Collected data entries
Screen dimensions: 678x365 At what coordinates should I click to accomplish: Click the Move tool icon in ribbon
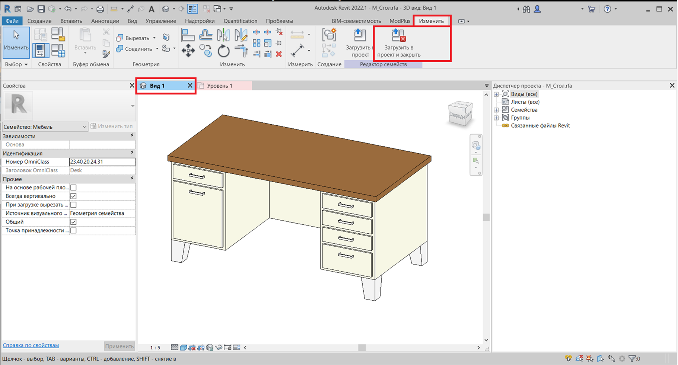[188, 51]
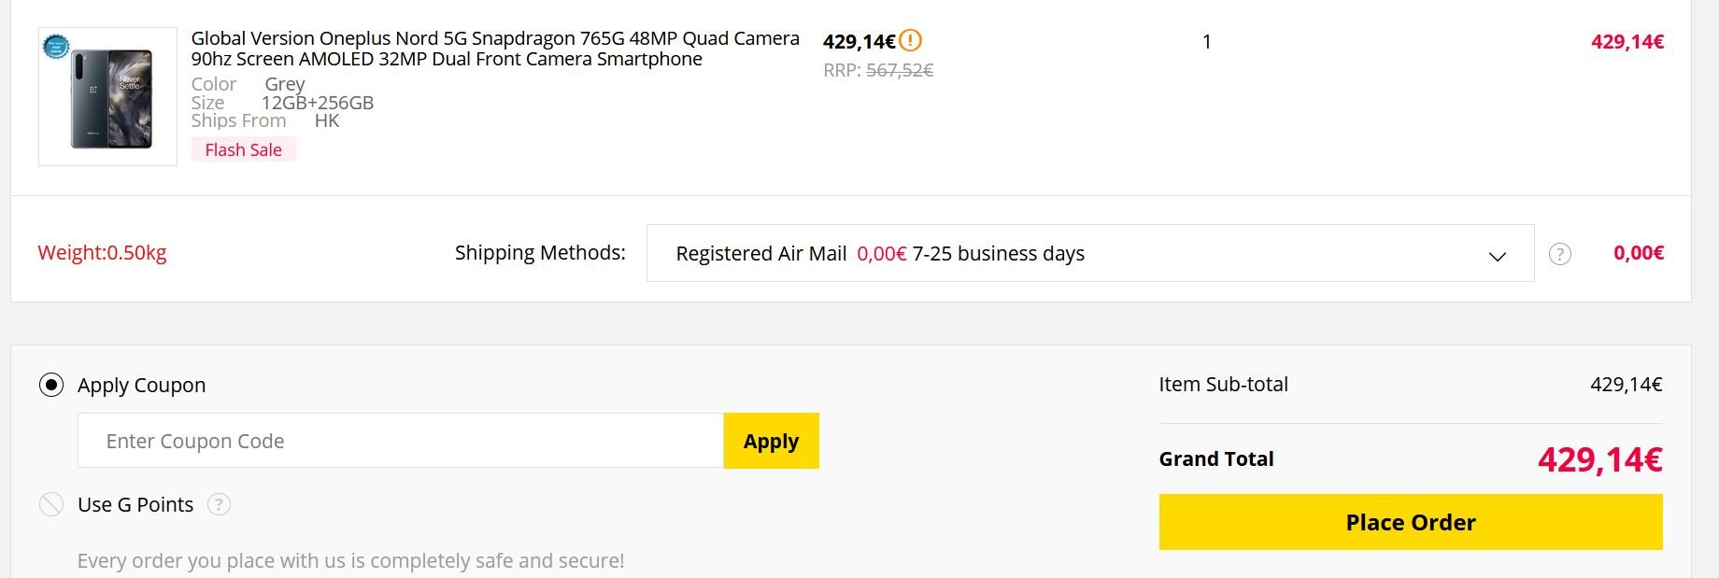1719x578 pixels.
Task: Click the Place Order button
Action: coord(1411,522)
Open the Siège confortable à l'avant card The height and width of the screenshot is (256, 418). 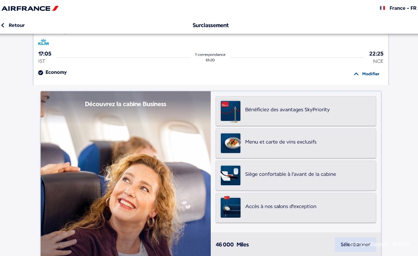pyautogui.click(x=296, y=176)
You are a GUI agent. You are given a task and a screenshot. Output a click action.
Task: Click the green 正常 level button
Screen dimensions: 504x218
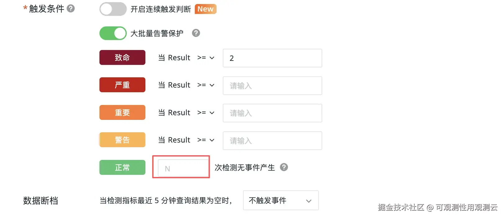pos(122,167)
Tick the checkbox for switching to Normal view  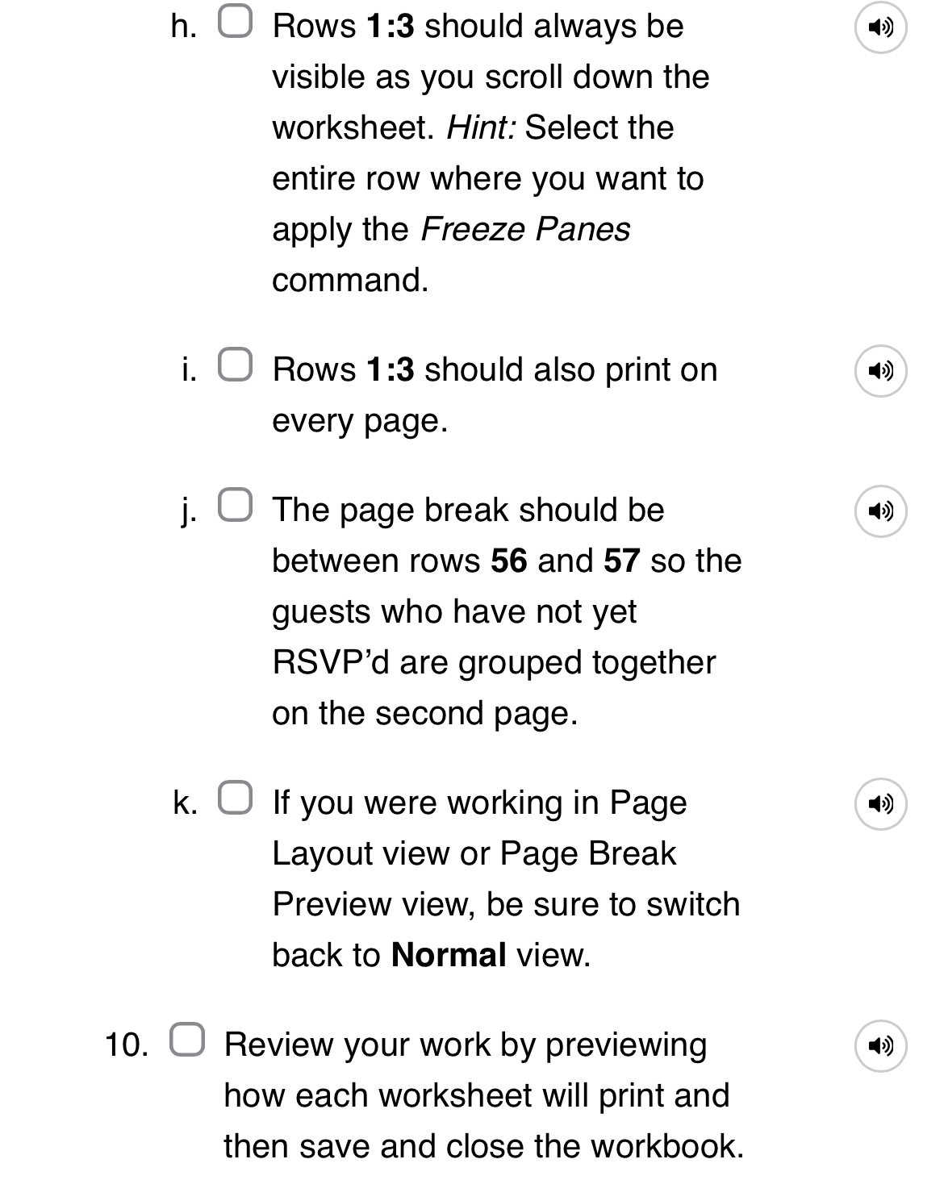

● What needs to be done: Transcribe the span of lines that runs from the line with "You are a GUI" to the end of the data, both ends included, exactly, with nothing else and no pictures.

● Solution to this task:
You are a GUI agent. You are given a task and a screenshot. Output a click action.
Task: Click the green 正常 level button
Screen dimensions: 504x218
pos(122,167)
Tick the checkbox for switching to Normal view  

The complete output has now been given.